Mr Watts said both new and old world styles of beers had their respective audiences and that Rocky Ridge continued to dabble in both realms.
"For everyone who has done the new world styles, they are probably reaching for something a little bit more sessionable or approachable and maybe something a bit more malt driven rather than intense hop characters," he said.
Based in the South West, he said there was a real sense of camaraderie among the State's breweries, no matter their size.
"It is a community and all the breweries around us are always really helpful - if you need to borrow yeast, hops or malt, everyone always shares everything," Mr Watts said.

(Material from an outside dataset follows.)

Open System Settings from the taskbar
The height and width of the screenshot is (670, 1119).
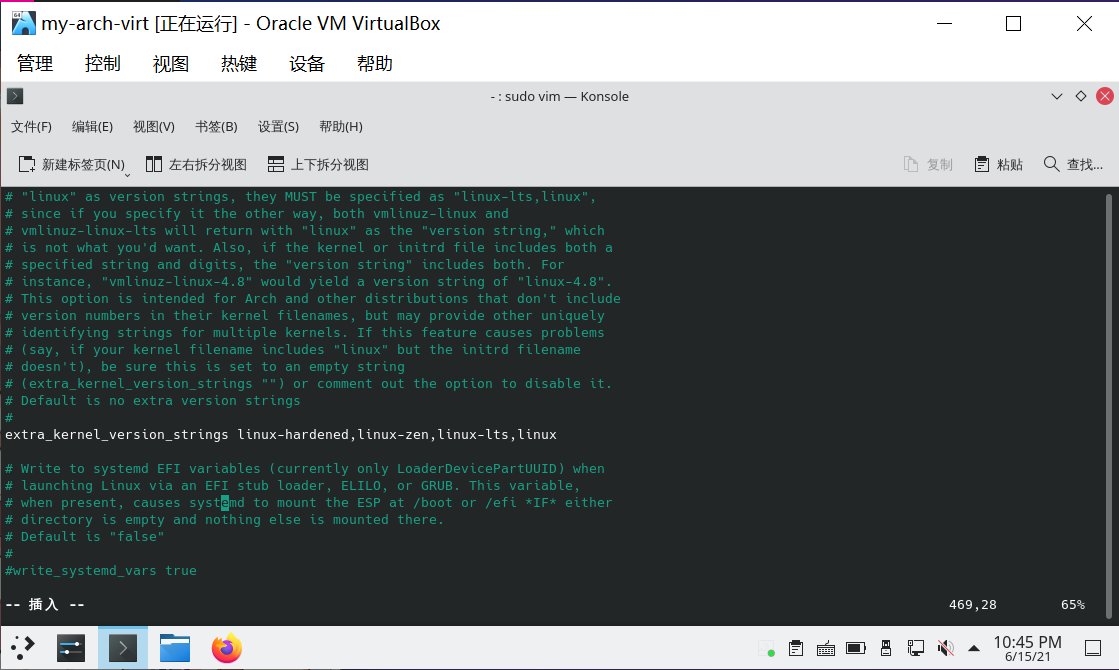coord(71,648)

RASWA president David Thomas said the industry could take pride in the fact that beer was one of Australia's greatest exports.
"The number of entrants to this year's awards has been outstanding as has the quality and variety," Mr Thomas said.
"As an organisation that champions the importance of Western Australia's regions, it is so great to see so many different parts of our State showcased in these awards.
"What sets the Perth Royal Food Awards apart from other competitions is its tireless adherence to the exceptional quality and highest judging integrity, year-after-year.
"The approach taken to our awards makes winning a Perth Royal Beer Award one of the toughest and most valuable achievements for any of our producers."
The beer category's chief judge, Will Irving, who after three years in the role finished up his tenure on Friday, said he had been impressed by the entries this year.
"We can see that the quality of beer in WA is through the roof and I believe we had the best results out of this year too," Mr Irving said.